Support Albany Med nurses who are speaking up for themselves and their patients

To the Editor:

I used to pray, some nights, when I was on a med-surg floor, quite a few years ago, that patients would not talk to me because we were so short staffed. All I had time for was giving meds and making sure no one had fallen out of bed or needed a linen change.

The short staffing at that hospital in those days was horrific, beyond stressful, unconscionable, and planned, really a part of business, I came to believe.

As a matter of fact, in any number of hospitals across the country, I would bet little has changed since then.

Indeed, with COVID, life on the floors is definitely more perilous.

Case in point:  Albany Medical Center.

This past Sunday, Oct. 18, on a bright autumn day, a large group of nurses came before the public and a microphone to, once again, declare their working conditions as horrific, beyond stressful, unconscionable, and probably just a part of doing business.

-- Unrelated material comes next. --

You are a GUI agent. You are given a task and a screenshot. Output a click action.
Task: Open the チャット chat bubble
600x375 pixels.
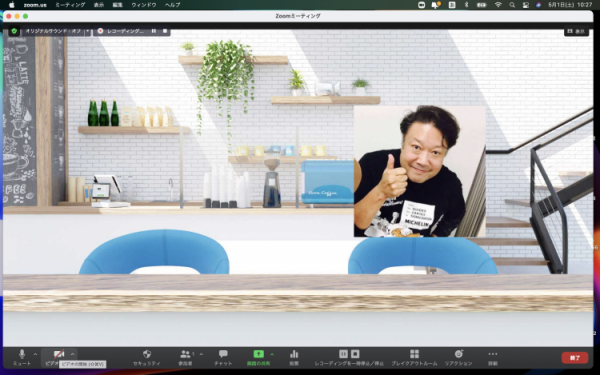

A hard pill to swallow — both for the nursing staff and for some of the public who will end up at Albany Med’s doorstep.

From the most compelling stories shared on Sunday, the public learned that suspect recycled N95 masks are being used. Insufficient triage of patients for COVID-19 of those entering the hospital system is alleged and floor staffing is reportedly so bare the hospital is “hemorrhaging nurses,” to quote one rally staffer. I can understand why.

As a nurse, it is one’s professional duty to try to keep patients safe and adequately cared for. This is a professional code of conduct. That is pretty hard to implement when you lack adequate protection for yourself and your patients and the staff-to-patient ratio prevents you from giving the care needed.

In my employment as a hospital nurse, I rarely felt valued as a professional by the administration. I was simply a faceless worker bee. I can remember often, in the early part of the day shift, running around trying to locate one of the all too few blood-glucose monitors to test patients’ blood-sugar levels.

I do believe these fairly simple devices are not all that expensive. Yet they were never easily accessible because there were always too few of them to go around and nurses had to spend valuable time running them down.

To value nursing professionals means you give them the tools they need to do their jobs. You provide for adequate staffing on all floors as well as for personal protective equipment and the training required for any new equipment and the time necessary to learn about that equipment.

The head of the New York State Council of Churches, Peter Cook, appeared on Sunday with the protesting nurses and the New York State Nurses Association union leaders and other union supporters.  These professionals respectfully presented their demands:

— 1. The right to a guarantee that all nurses will not have to sacrifice their lives while on the front lines of caring for patients. Nursing staff as well as their patients will be respected and valued as evidenced by much improved staffing levels and the implementation of protective protocols. As one participant at the rally said on Sunday: “I get up. I go to work. I should not have to die at work”; and

— 2. The right to a fair and just contract ….

It surprises me not at all that most of the nurses at Albany Med are stepping up and speaking out for themselves and their patients. Unionization was inevitable when the administration would not listen to the repeated pleas and proof proffered by these employees time and time again.

Albany Med has brought this situation upon itself.

The problem, as Peter Cook stated 10 months ago when the nurses were trying to get AMC to listen then and the higher-ups so obviously didn’t, is: “It is disturbing that our nurses are being treated so shabbily.”  I, as a retired nurse, agree fully.

I would also add: It is highly immoral and ultimately a most irresponsible action to abdicate the institution’s responsibility to its nurses as well as to the lives and well-being of many residents of our Capital Region, indeed, to any and all who pass through its doors.

But the public and future patients have a role to play in this crisis. Albany Med must insist on adequate nursing staffing and a guarantee of adequate personal protective gear for its caregivers — and not just for the short term.

Albany Medical Center needs to settle a fair and just contract with its nurses, and soon. The early stage of the second COVID wave may already be upon us.

The Albany Med main line is: 518-262-3125. Carry this message to Dr. Dennis McKenna. Do not stop there.

There are 35 members of the board of directors who also share responsibility for this most lamentable state of affairs. They need to hear from you, also.

And how does that old saying go? “The life you save may be your own?”